> **Exercises**:
A – Rewrite the part of the Prescott House text starting at "William Hickling Prescott House, also" and ending at "headquarters in 1944.", substituting "row house" for "townhouse".
B – According to the Prescott House text, in what year did the Massachusetts chapter of the National Society of the Colonial Dames of America purchase the house for its headquarters?

Historic house in Massachusetts, United States

William Hickling Prescott House, also known as the Headquarters House, is an historic house museum located at 55 Beacon Street on Beacon Hill in Boston, Massachusetts. It is the western portion of a double townhouse at 54–55 Beacon Street. The townhouse, built in 1808 to a design by Asher Benjamin, was designated a National Historic Landmark in 1964 for its association with William Hickling Prescott (1796–1859), one of the nation's first historians. The house is now a museum operated by the Massachusetts chapter of the National Society of the Colonial Dames of America, which purchased it for its headquarters in 1944.

==Description and history==
Built in 1808, the twin houses were designed by architect Asher Benjamin. Still nearly mirror images of one another, they are four stories in height and three bays wide. The outer two bays of each unit are part of a rounded bay front, delineated by pilasters rising from the top of the first story porch to the roof. The porch is supported by a Doric colonnade, and follows the line of the rounded bays. The doorways are in the innermost bays, flanked by sidelight windows and topped by a fanlight.

> **Data extracts**:
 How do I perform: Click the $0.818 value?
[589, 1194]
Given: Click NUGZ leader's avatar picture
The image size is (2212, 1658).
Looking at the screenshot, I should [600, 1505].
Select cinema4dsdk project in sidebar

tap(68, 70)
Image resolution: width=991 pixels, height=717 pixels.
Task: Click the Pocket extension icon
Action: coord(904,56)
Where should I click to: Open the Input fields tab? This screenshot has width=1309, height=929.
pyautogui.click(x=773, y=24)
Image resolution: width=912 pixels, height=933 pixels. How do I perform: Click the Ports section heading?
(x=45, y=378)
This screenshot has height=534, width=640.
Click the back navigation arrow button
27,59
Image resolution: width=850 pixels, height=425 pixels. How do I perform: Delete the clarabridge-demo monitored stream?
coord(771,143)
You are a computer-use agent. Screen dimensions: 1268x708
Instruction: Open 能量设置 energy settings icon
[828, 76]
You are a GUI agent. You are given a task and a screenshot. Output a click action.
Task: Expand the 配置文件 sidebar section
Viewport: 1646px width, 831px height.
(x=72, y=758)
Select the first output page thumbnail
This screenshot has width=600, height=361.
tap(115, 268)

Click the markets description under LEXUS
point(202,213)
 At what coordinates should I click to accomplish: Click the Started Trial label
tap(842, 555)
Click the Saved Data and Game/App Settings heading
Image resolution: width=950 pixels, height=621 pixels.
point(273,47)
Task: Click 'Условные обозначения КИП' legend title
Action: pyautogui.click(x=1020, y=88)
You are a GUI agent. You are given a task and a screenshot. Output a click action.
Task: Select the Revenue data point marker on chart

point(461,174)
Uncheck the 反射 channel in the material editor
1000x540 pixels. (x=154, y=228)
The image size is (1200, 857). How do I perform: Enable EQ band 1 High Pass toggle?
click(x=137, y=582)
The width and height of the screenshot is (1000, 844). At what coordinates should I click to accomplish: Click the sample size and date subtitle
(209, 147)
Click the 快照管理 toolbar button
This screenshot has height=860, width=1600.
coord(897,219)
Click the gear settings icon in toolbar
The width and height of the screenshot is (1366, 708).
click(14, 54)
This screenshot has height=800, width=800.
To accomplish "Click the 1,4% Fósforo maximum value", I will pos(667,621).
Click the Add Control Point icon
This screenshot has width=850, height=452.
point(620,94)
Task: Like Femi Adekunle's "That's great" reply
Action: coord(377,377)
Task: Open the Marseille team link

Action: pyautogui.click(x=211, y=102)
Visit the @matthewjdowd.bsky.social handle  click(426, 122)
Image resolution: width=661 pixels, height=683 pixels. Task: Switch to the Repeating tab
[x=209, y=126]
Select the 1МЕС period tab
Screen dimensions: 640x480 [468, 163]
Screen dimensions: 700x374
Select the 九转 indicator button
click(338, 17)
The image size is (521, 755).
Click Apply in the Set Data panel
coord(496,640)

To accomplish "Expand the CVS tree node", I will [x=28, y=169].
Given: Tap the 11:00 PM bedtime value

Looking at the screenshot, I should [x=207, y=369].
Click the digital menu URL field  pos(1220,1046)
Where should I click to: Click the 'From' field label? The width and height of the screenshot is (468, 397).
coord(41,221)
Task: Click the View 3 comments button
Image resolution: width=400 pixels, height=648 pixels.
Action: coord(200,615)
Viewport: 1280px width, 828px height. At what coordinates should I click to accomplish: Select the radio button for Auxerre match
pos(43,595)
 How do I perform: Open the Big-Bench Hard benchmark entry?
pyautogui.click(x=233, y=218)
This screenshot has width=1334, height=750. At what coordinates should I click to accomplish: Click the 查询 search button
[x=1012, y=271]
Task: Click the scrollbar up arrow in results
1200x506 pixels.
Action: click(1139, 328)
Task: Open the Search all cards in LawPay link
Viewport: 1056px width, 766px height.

> **Your responses**:
A –
William Hickling Prescott House, also known as the Headquarters House, is an historic house museum located at 55 Beacon Street on Beacon Hill in Boston, Massachusetts. It is the western portion of a double row house at 54–55 Beacon Street. The row house, built in 1808 to a design by Asher Benjamin, was designated a National Historic Landmark in 1964 for its association with William Hickling Prescott (1796–1859), one of the nation's first historians. The house is now a museum operated by the Massachusetts chapter of the National Society of the Colonial Dames of America, which purchased it for its headquarters in 1944.

B – 1944